Période de deuil et de doute. Période de crue lacrymale, qui creusa le sillon de mes rides futures. Mais jeunesse passera, et quand je serai ratatinée, vieille et heureuse, mes rides seront tracées. Peut-être que je ne pleurerai plus autant. J'espère que je rirai autant, et que l'un sans l'autre fonctionne. Qui sait.
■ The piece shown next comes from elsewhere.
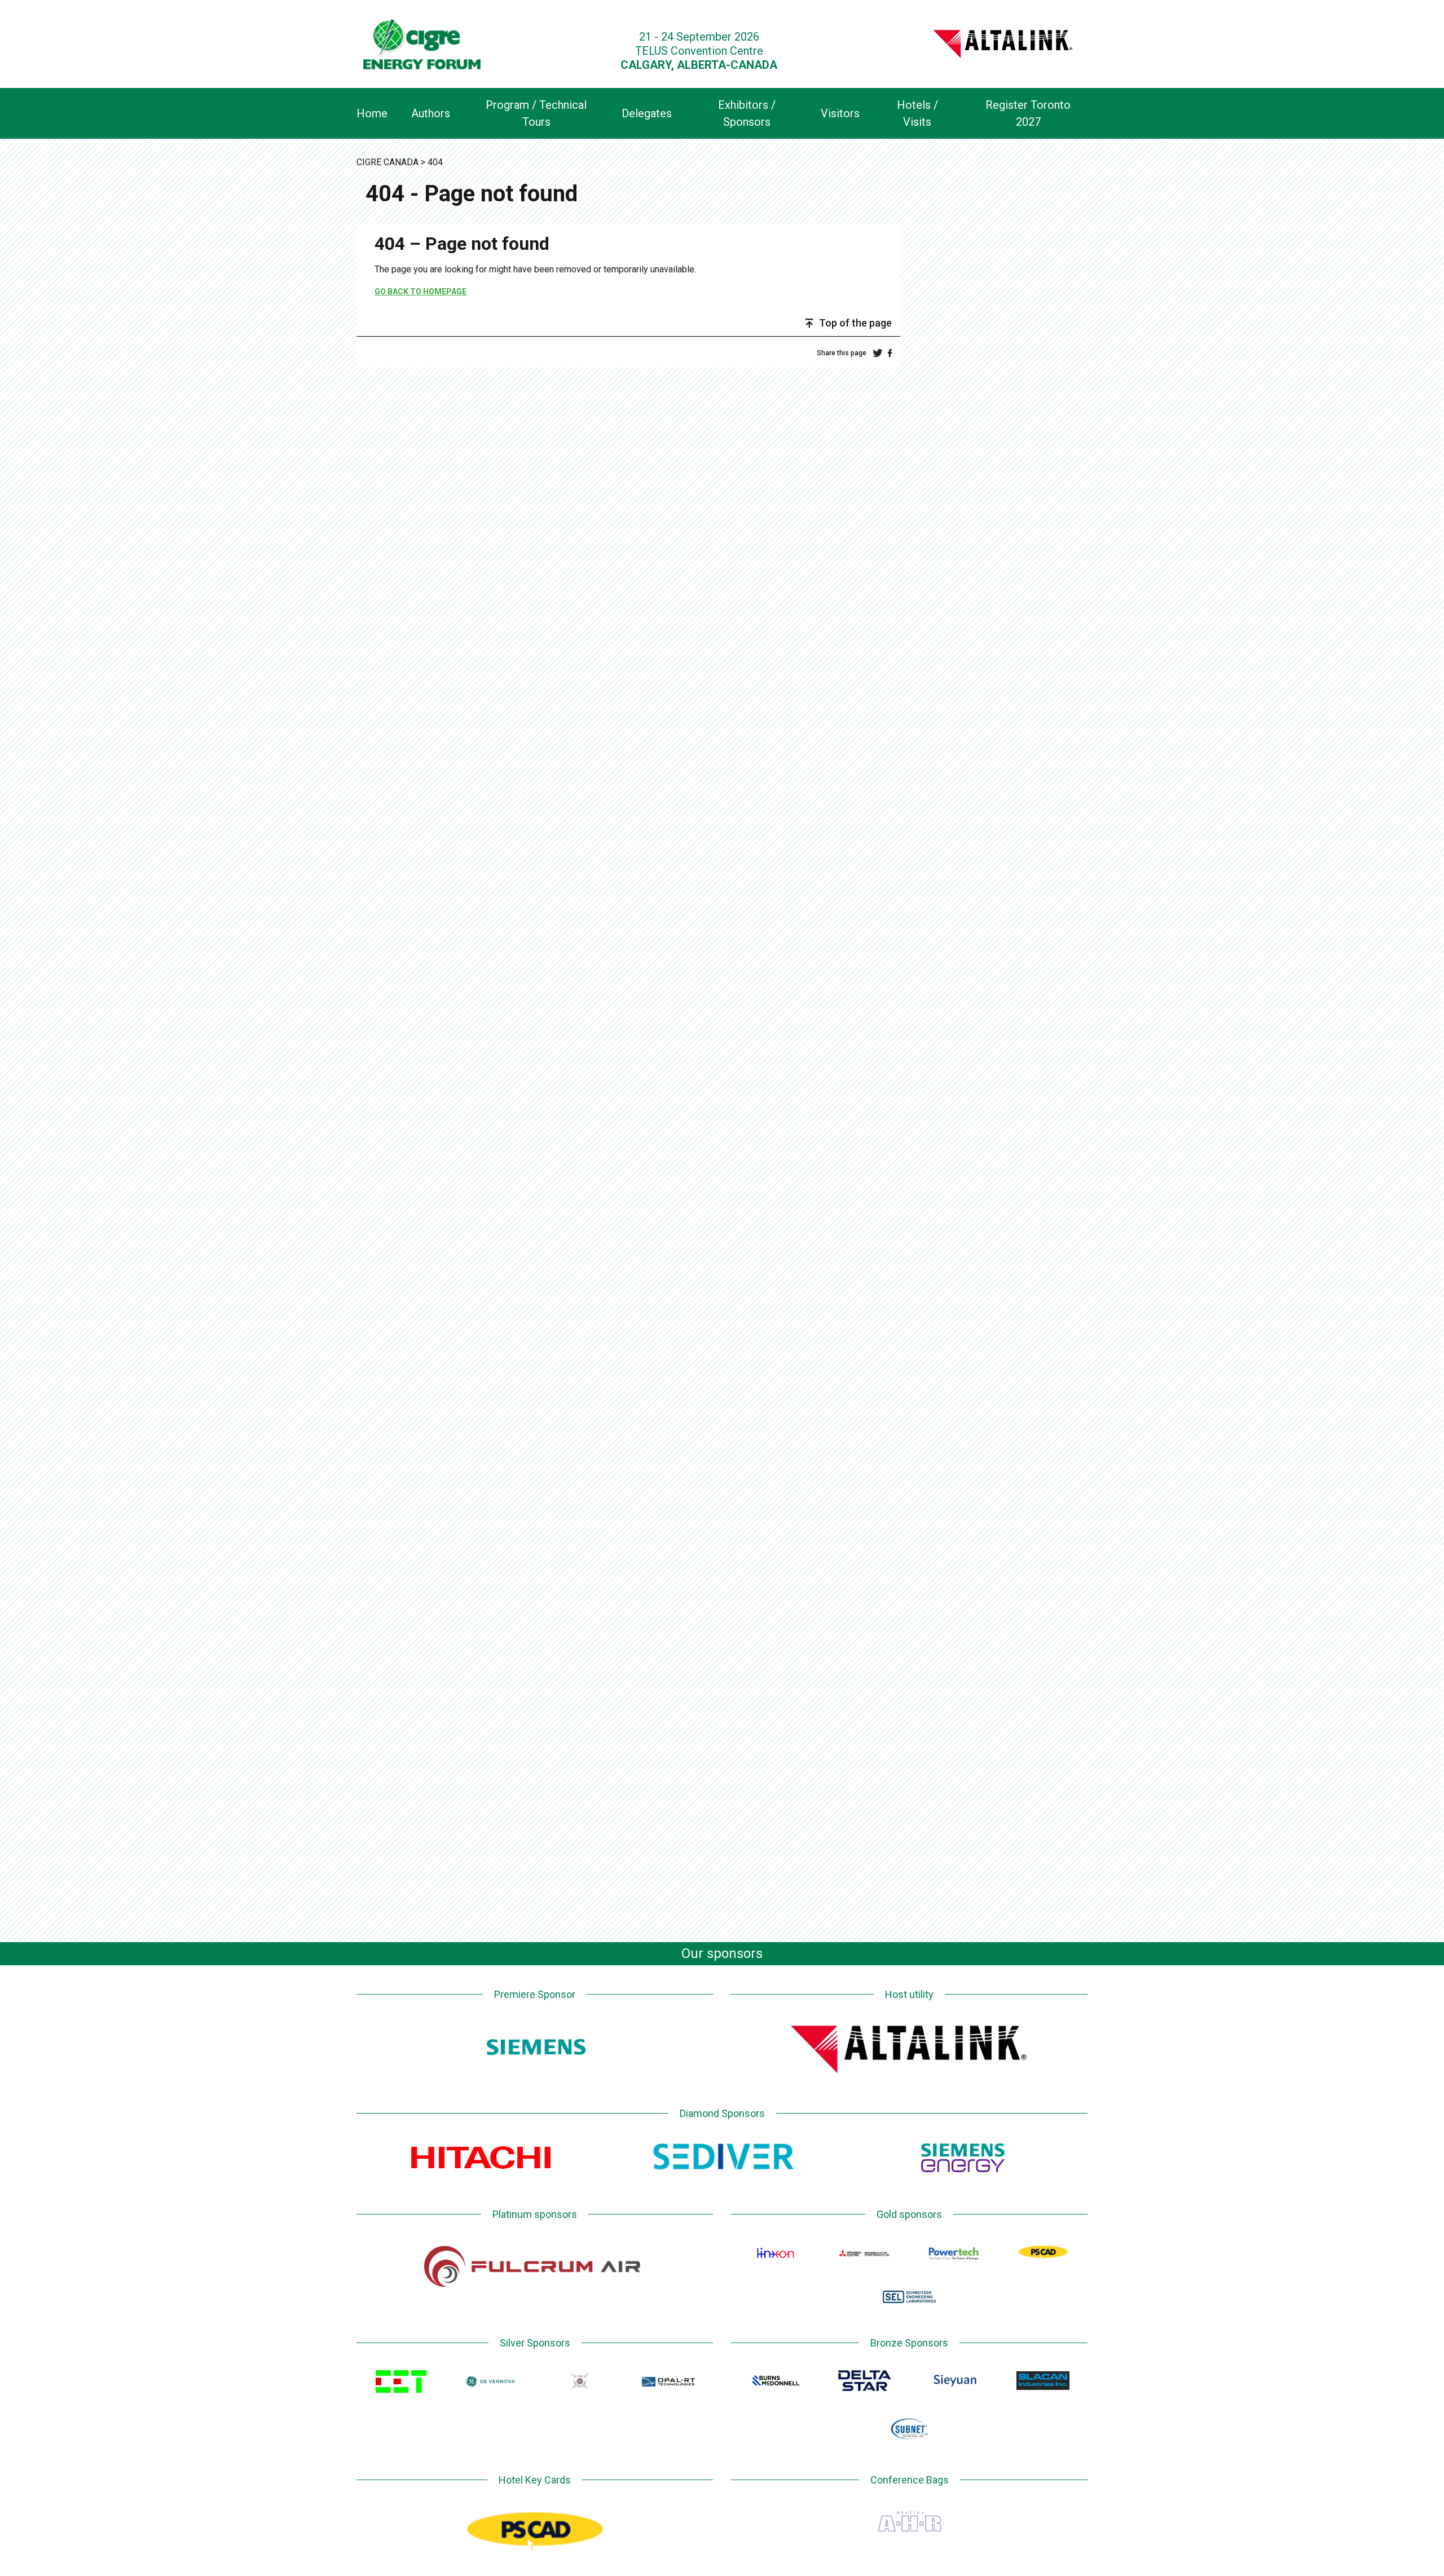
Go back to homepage (420, 291)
Peut-être que les fouinards ne s'arrêteront plus pour me demander si je suis germanique, catholique, juive, arabe, comédienne ou anglaise. Car en 21 ans, j'ai eu droit à toutes ces curieuses interrogations, toutes aussi farfelues les unes que les autres, auxquelles j'ai répondu en un simple et sec mot. Etrange pourtant : dans ce lot de supputations vaseuses, personne n'a jamais subodoré l'italienne, la libanaise, la jumelle ou celle qui a la haine. Le fouinard aurait alors fait mouche.
Peut-être que mes rêves se seront assagis. Je me souviendrai de cette vie onirique passée, de ces réveils en plein milieu de la nuit, de ces secondes interminables qu'il faut pour retrouver un semblant de réalité, me rendre compte que je ne suis pas morte, que je n'ai pas une balle dans le ventre, et que cet homme qui tourne les pages d'un journal dans la pénombre n'est que le fruit de mon imagination. On me conseille de noter mes rêves, mais si je les décris dans le détail, c'est comme s'ils se dérobaient. De toute façon, plus ils sont fous, plus ils restent chauds dans ma mémoire. Je me souviens encore de la rougeole du Professeur Tournesol et du squelette géant qui se bat contre Moby Dick. C'est dire.
Ou alors, ce sera pire, et je verrai tout cela de mes propres yeux, car à défaut d'être jeune et conne, je serai devenue vieille et folle. J'aurai abandonné depuis longtemps mon regard franc et triste, et le voile de la névrose envolera mes pensées vers un autre monde. Tout compte fait, j'attendrai patiemment les pages fripées de cette époque.
Je devrais bosser, au lieu de dire des bêtises.